(Lines taken from a collection)
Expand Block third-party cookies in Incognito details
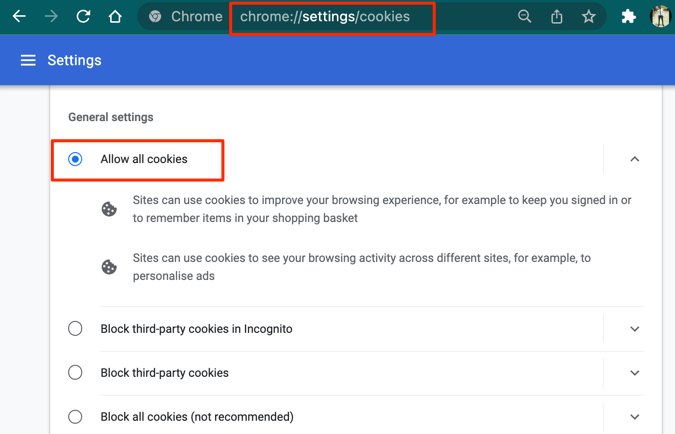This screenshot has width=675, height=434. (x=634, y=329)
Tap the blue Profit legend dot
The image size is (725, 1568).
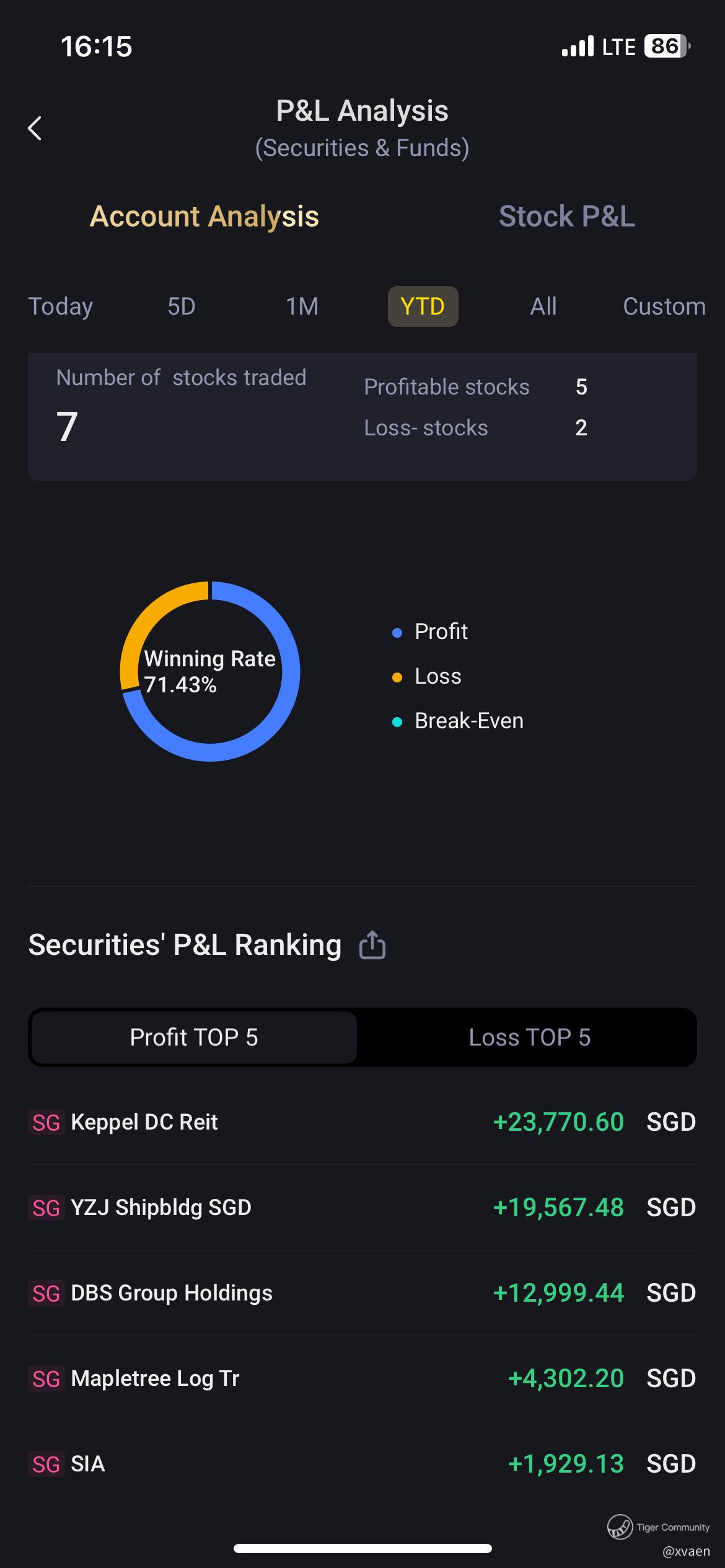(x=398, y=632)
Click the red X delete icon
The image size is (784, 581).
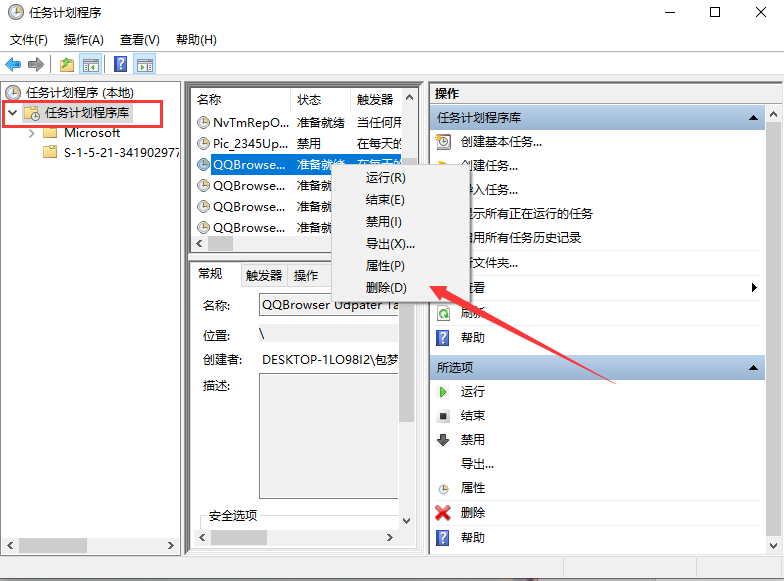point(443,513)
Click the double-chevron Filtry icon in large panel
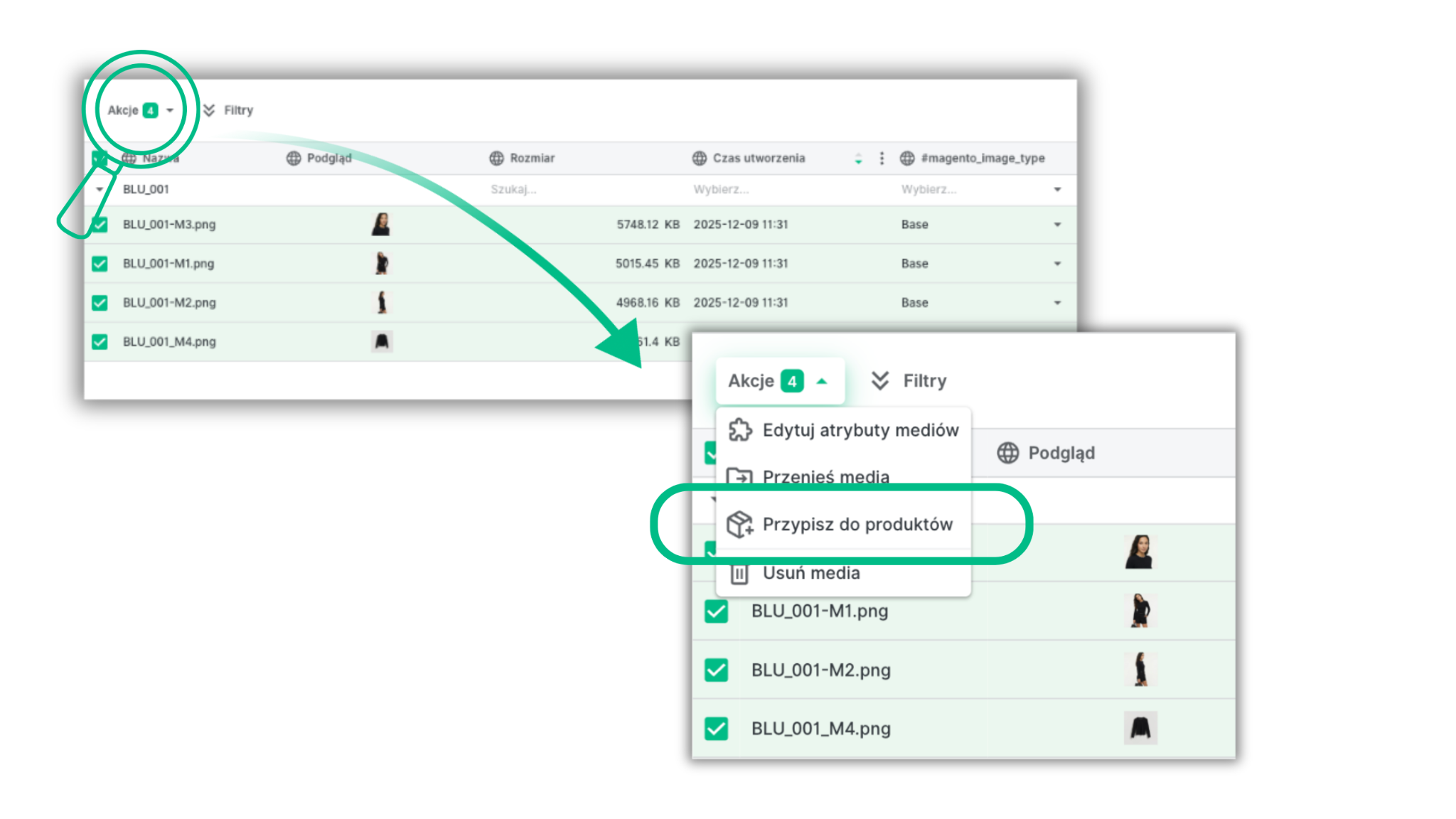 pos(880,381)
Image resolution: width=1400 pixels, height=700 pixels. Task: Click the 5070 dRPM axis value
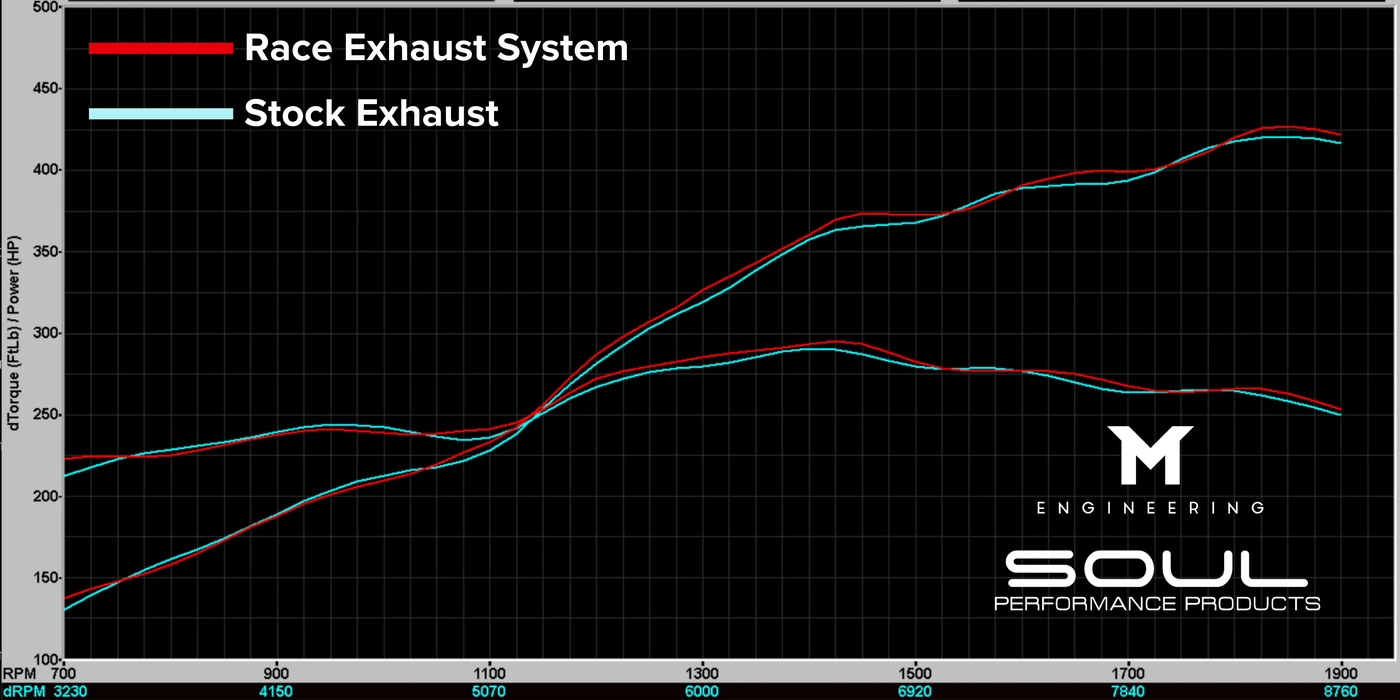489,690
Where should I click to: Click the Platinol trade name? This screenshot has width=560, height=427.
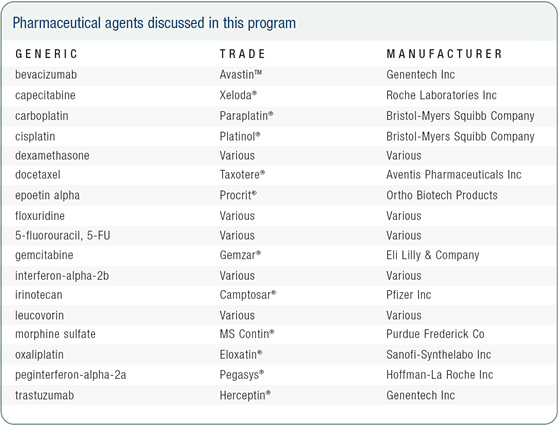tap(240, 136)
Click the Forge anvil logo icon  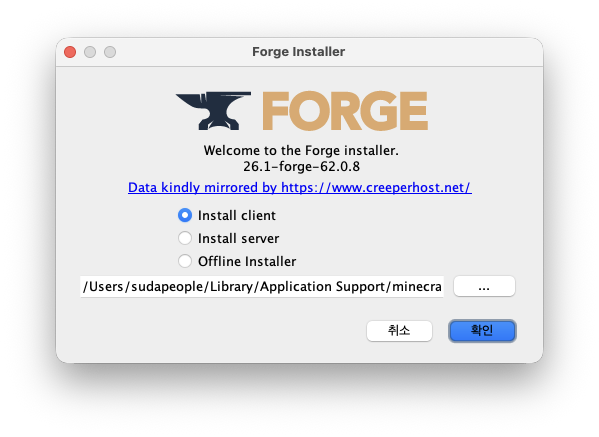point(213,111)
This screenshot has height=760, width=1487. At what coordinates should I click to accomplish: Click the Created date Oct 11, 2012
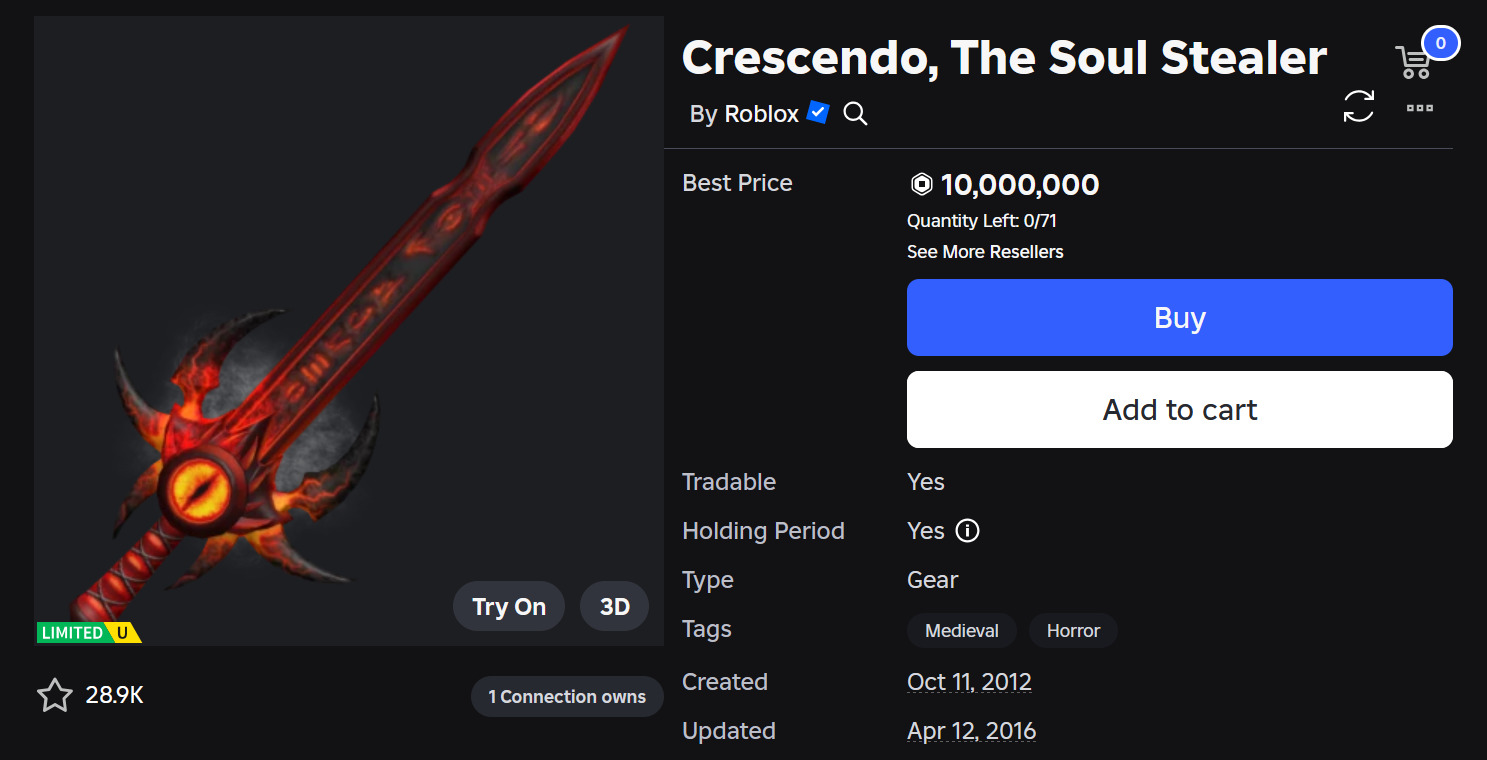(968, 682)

# PROBLEM DETAILS
Count how many of the lines above contain the word "size", matching case exactly. Reply with the number only.

# THE REPLY
2